(Rows of pointing data)
- - - - - - -
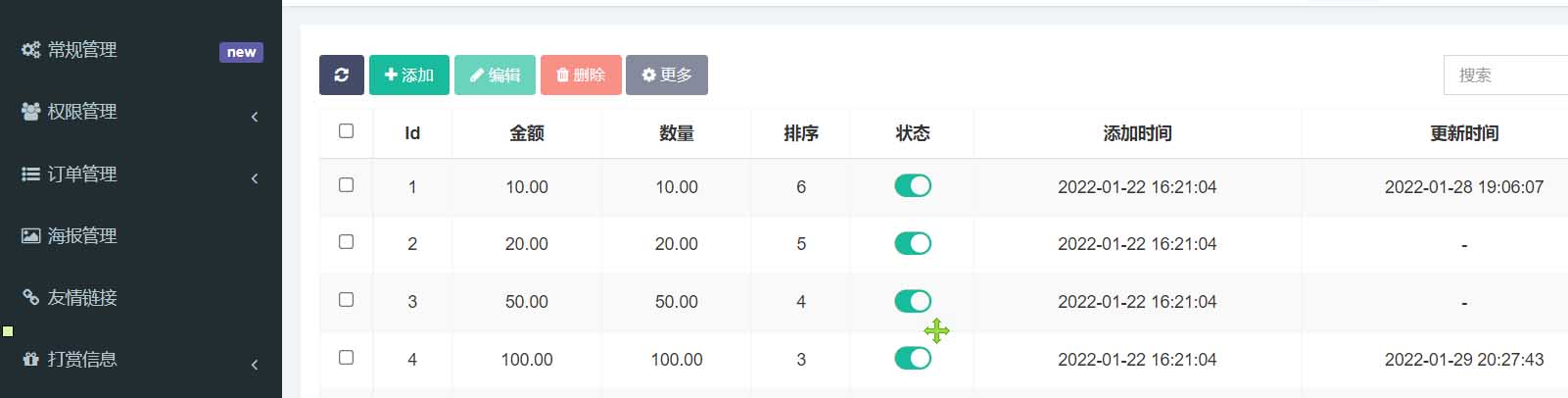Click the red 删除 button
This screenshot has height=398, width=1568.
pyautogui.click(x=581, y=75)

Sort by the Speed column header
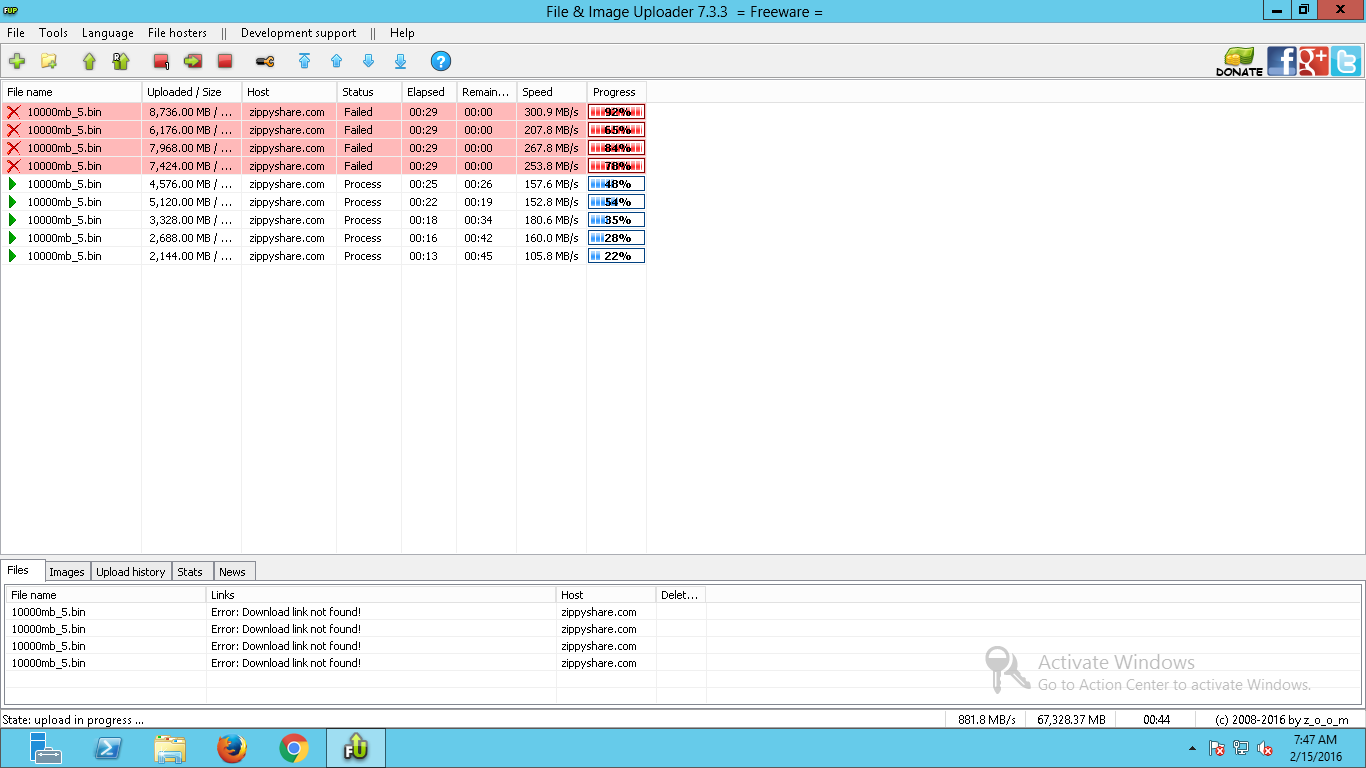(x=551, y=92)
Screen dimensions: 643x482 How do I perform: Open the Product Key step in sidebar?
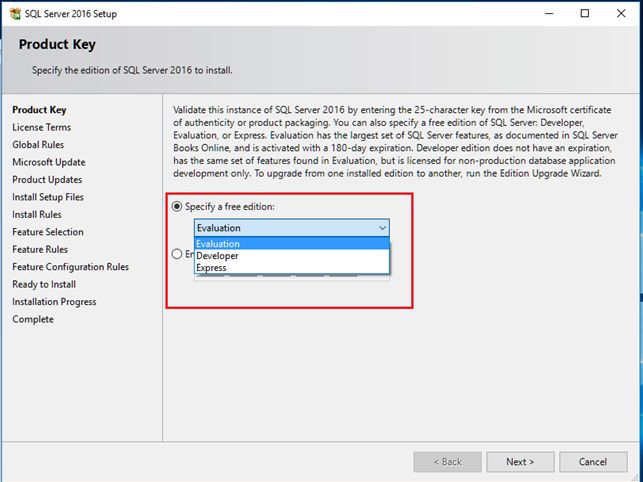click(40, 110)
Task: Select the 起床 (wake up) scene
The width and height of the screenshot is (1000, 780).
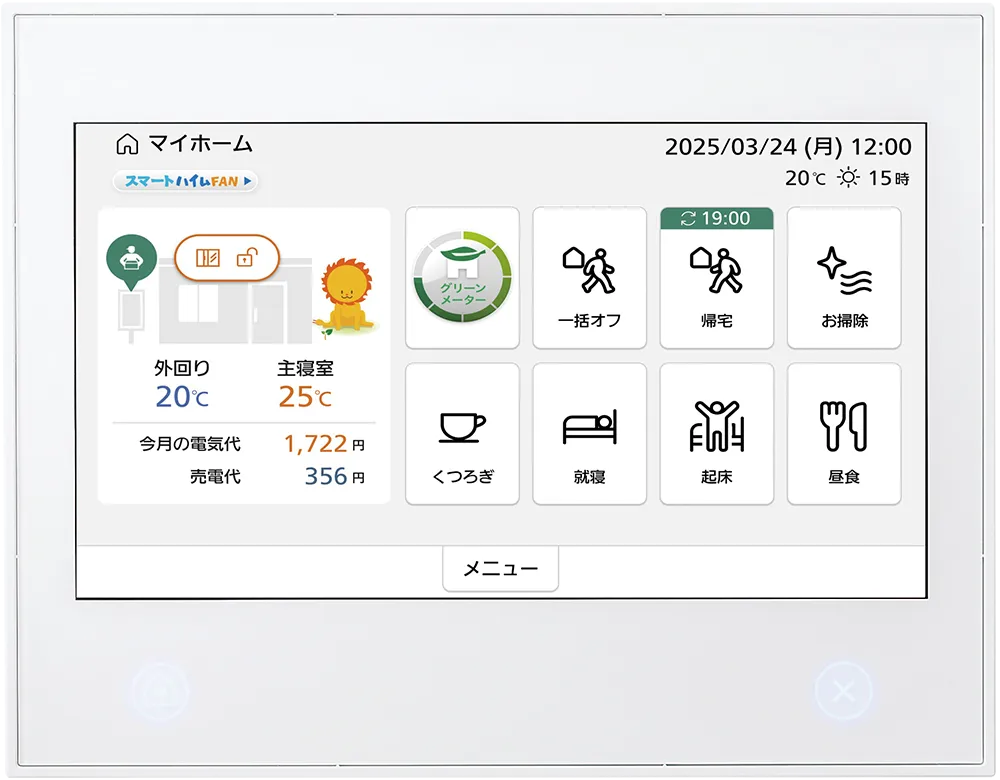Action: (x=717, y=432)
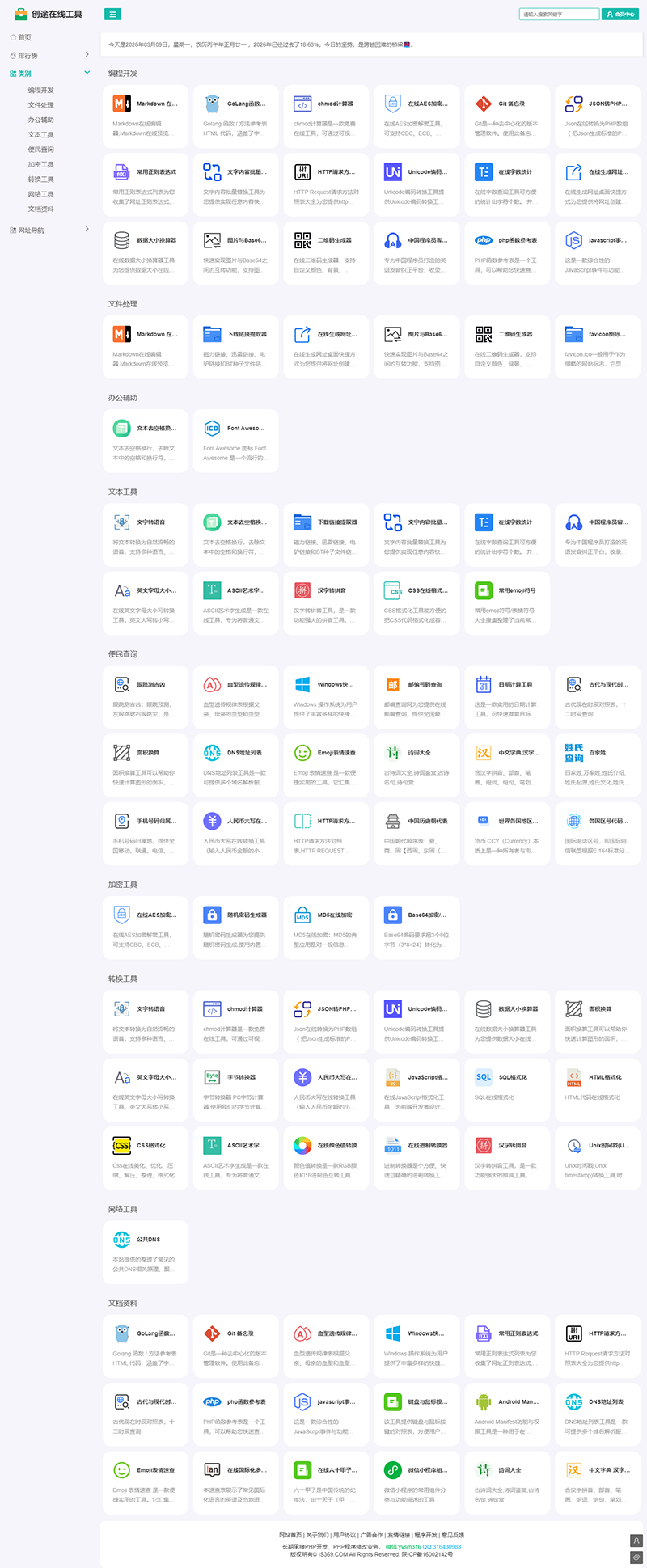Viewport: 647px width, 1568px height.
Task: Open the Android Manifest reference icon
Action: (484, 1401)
- - - - - - -
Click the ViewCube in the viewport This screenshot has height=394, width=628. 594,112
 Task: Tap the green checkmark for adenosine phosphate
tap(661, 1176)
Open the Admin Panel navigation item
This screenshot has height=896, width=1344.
- - - - - - -
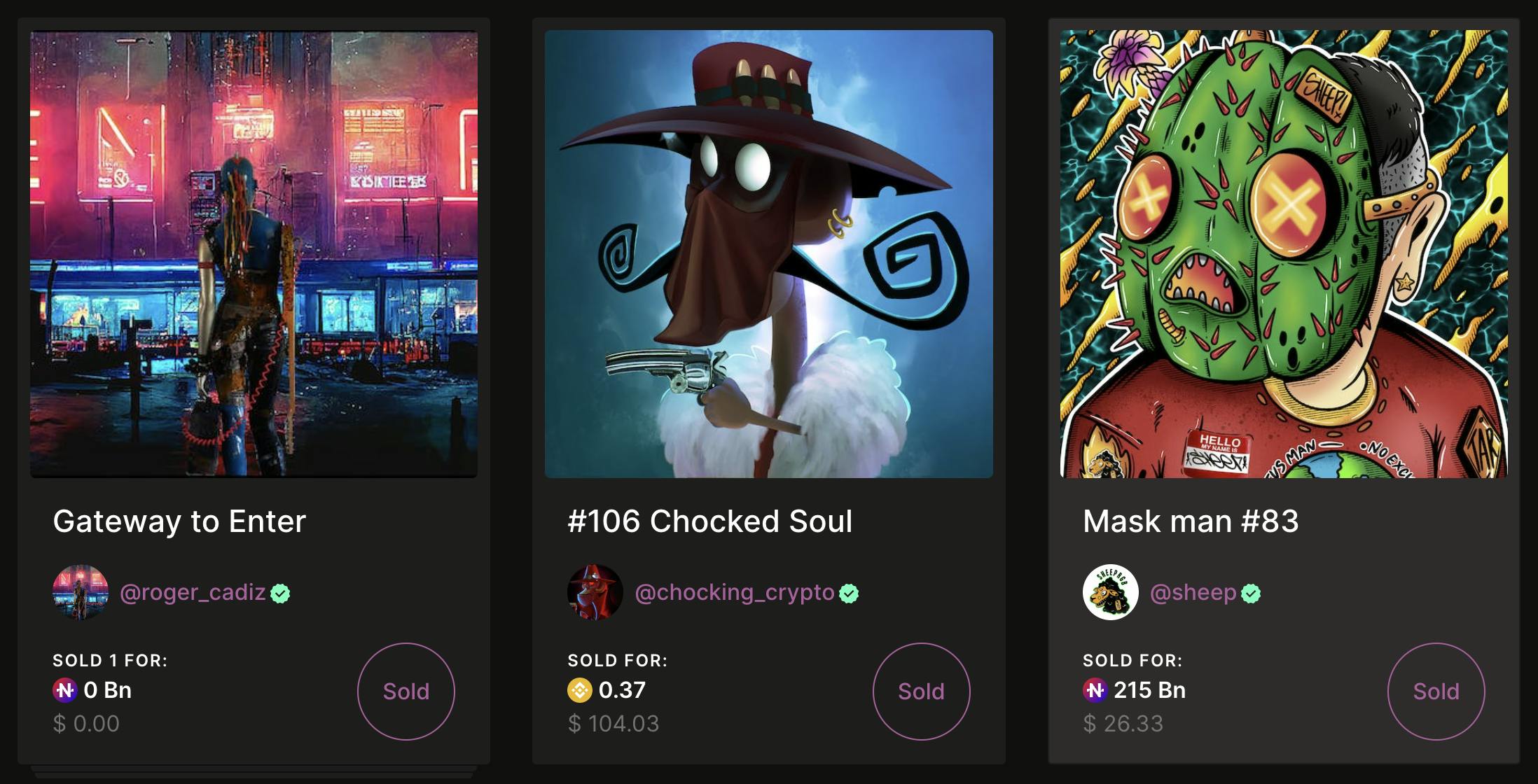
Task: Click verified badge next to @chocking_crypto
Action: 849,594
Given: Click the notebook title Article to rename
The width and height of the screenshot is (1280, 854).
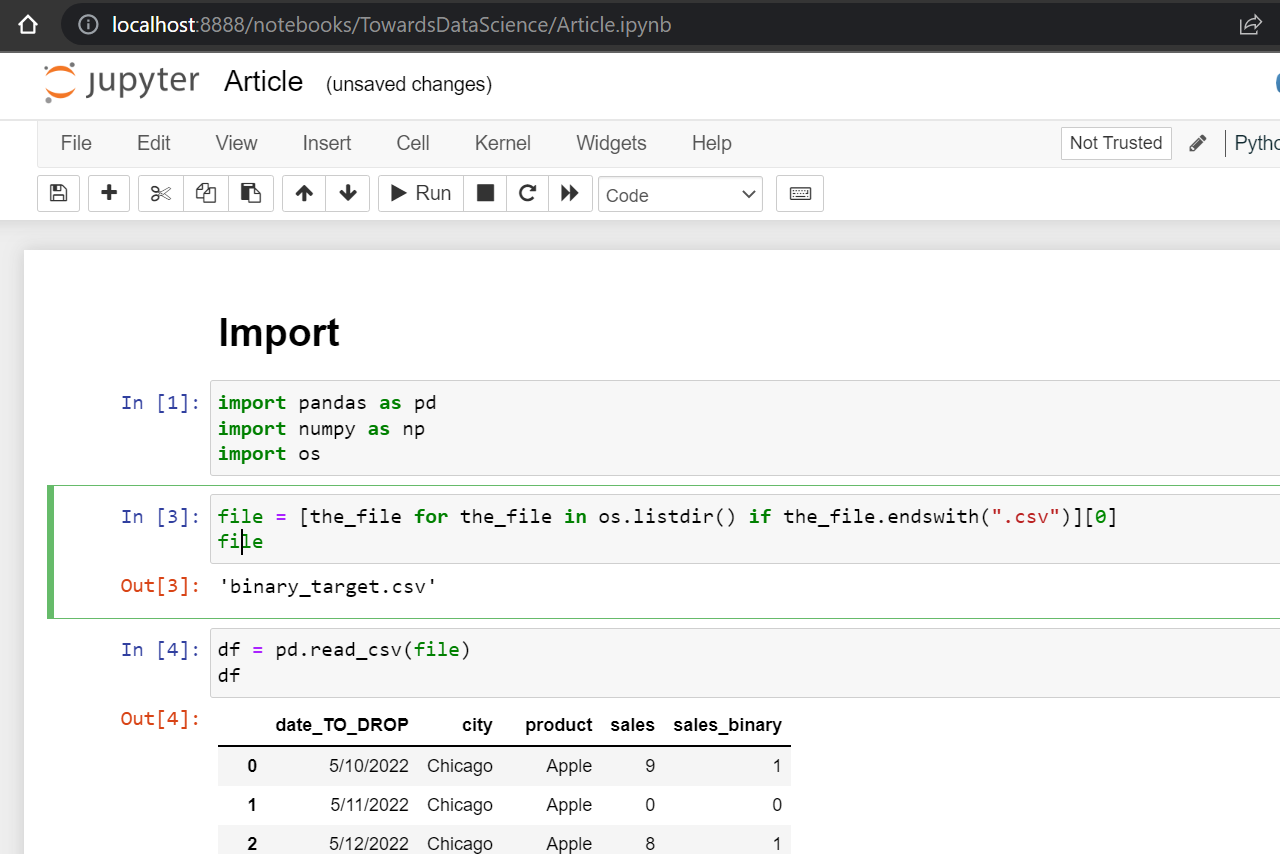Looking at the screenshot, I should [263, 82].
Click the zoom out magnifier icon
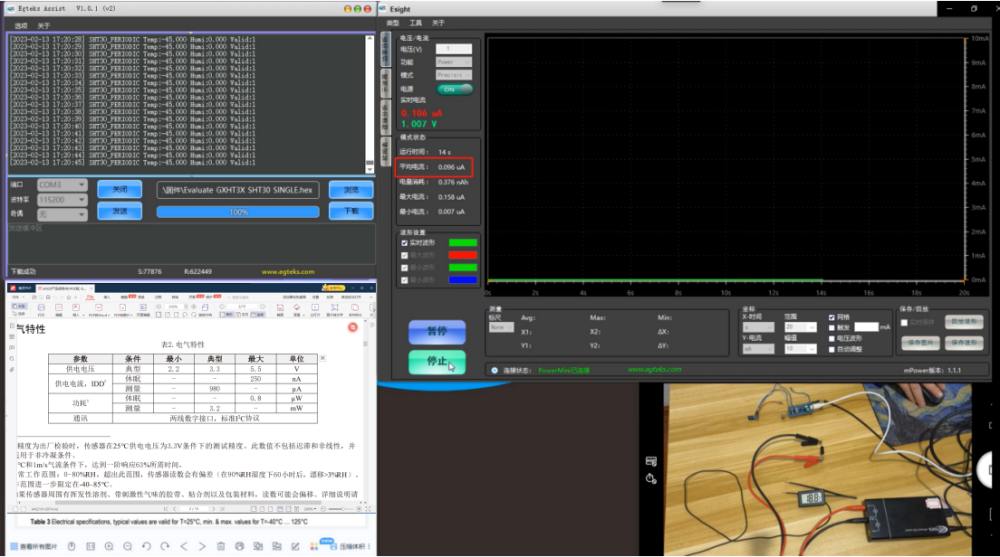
- - - - - - -
Task details: Rewrite the items starting with the line that contains "Task: Tap the" and going on through the line that contains "tap(661, 1176)", putting "blue" in place of "green" and leaving everything else as it is.

Reply:
 Task: Tap the blue checkmark for adenosine phosphate
tap(661, 1176)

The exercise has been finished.